TASK REQUIREMENTS » Copy out every row below word for word, leaving out the pictures.
════════
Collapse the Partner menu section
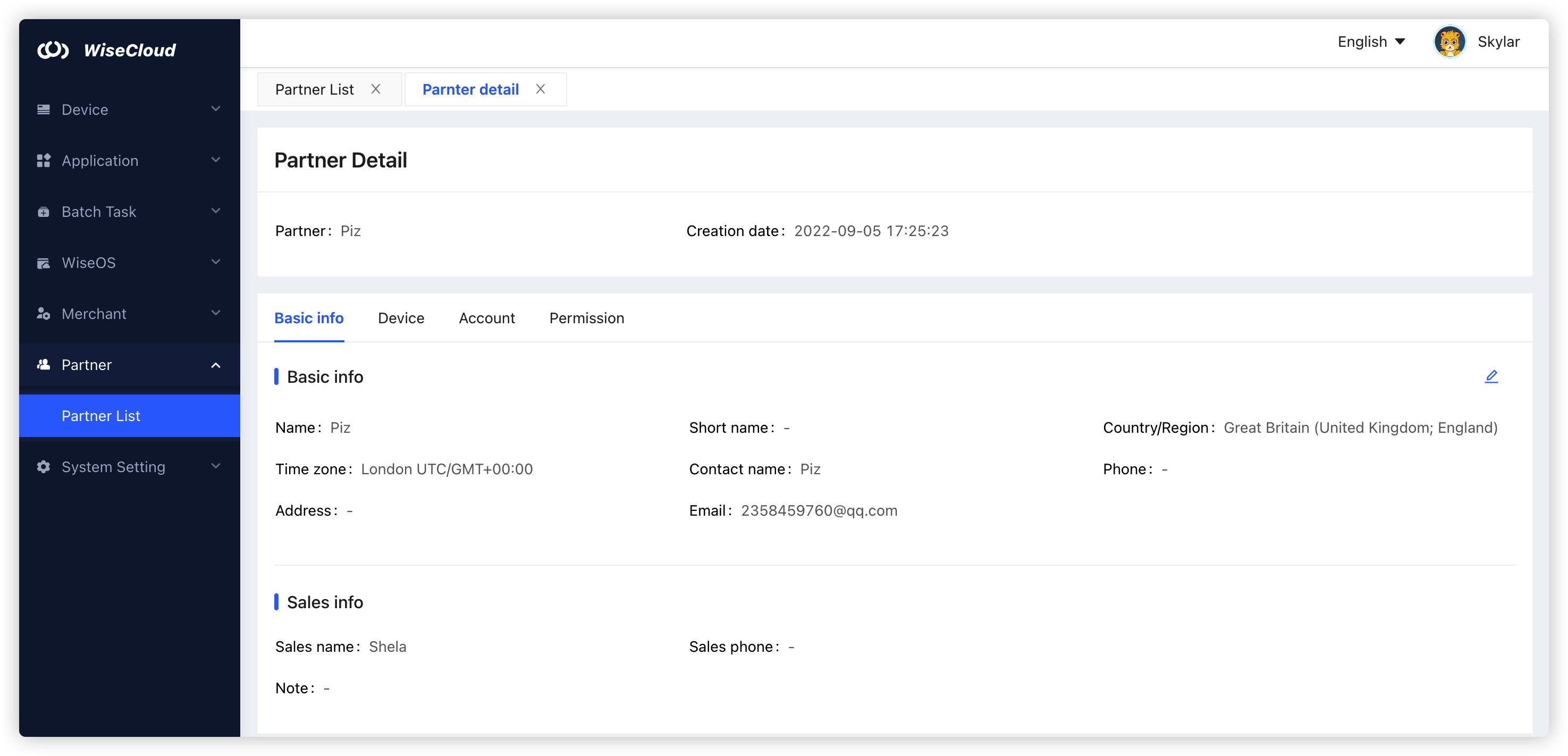1568x756 pixels. point(215,365)
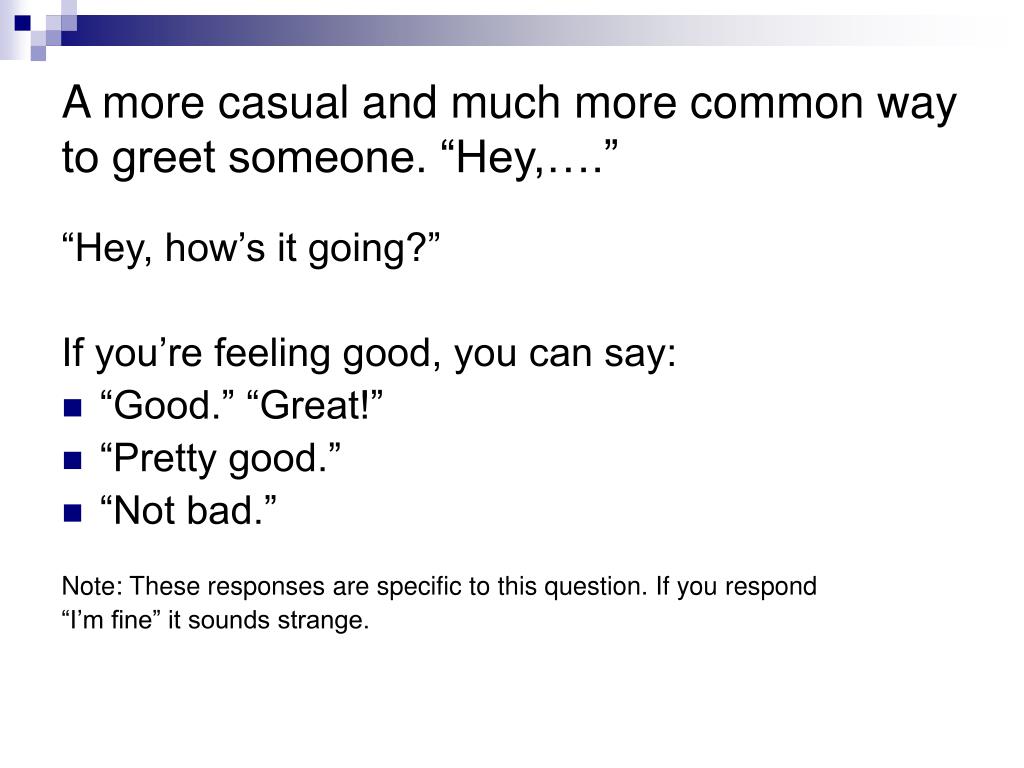Image resolution: width=1024 pixels, height=768 pixels.
Task: Select the 'Great!' response text
Action: (315, 406)
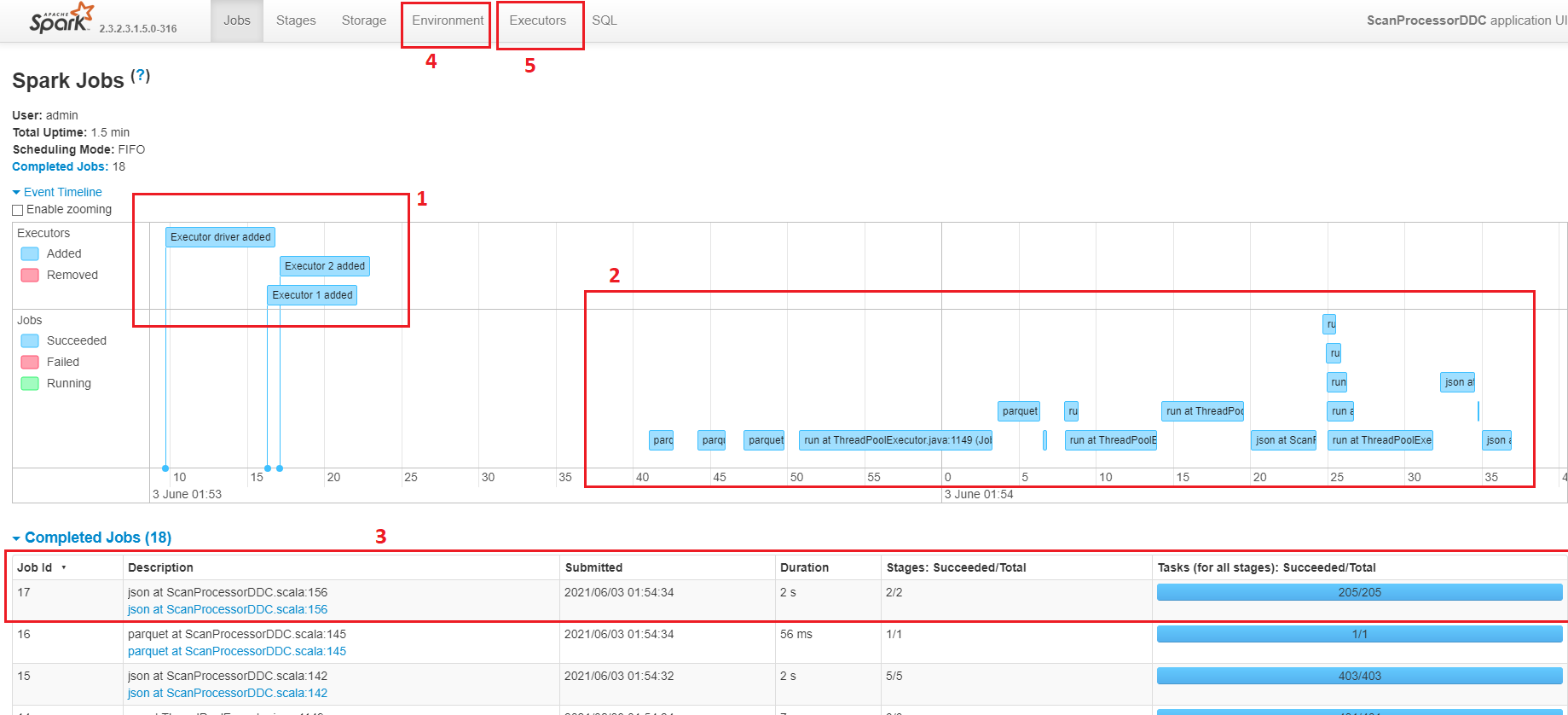Select the SQL tab

pos(605,20)
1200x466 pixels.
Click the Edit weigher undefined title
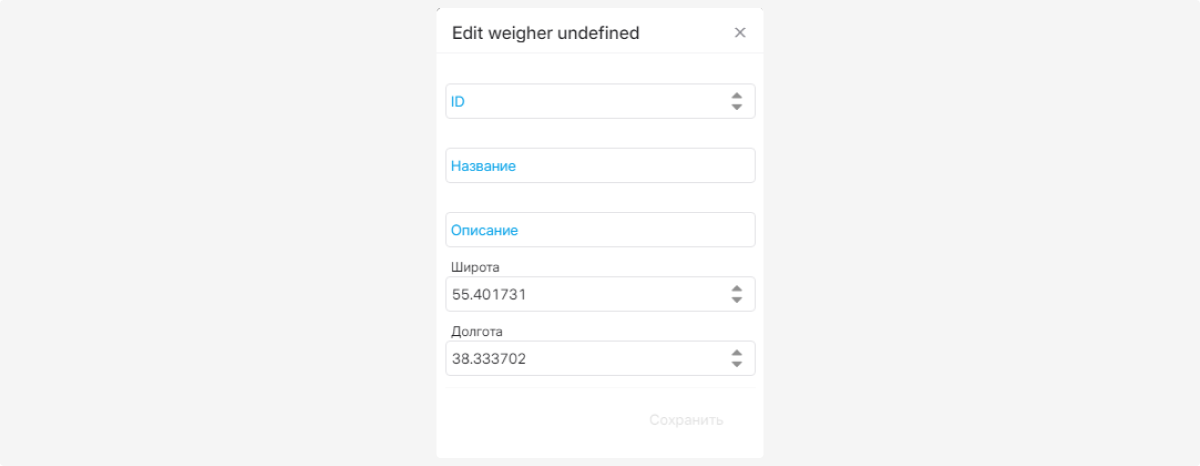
════════
CORRECT ANSWER »
Collapse the Partner menu section
1568x756 pixels. point(215,365)
Image resolution: width=1024 pixels, height=768 pixels.
Task: Select the 'Great!' response text
Action: (315, 406)
Select the SQL tab

pos(605,20)
1200x466 pixels.
Click the Edit weigher undefined title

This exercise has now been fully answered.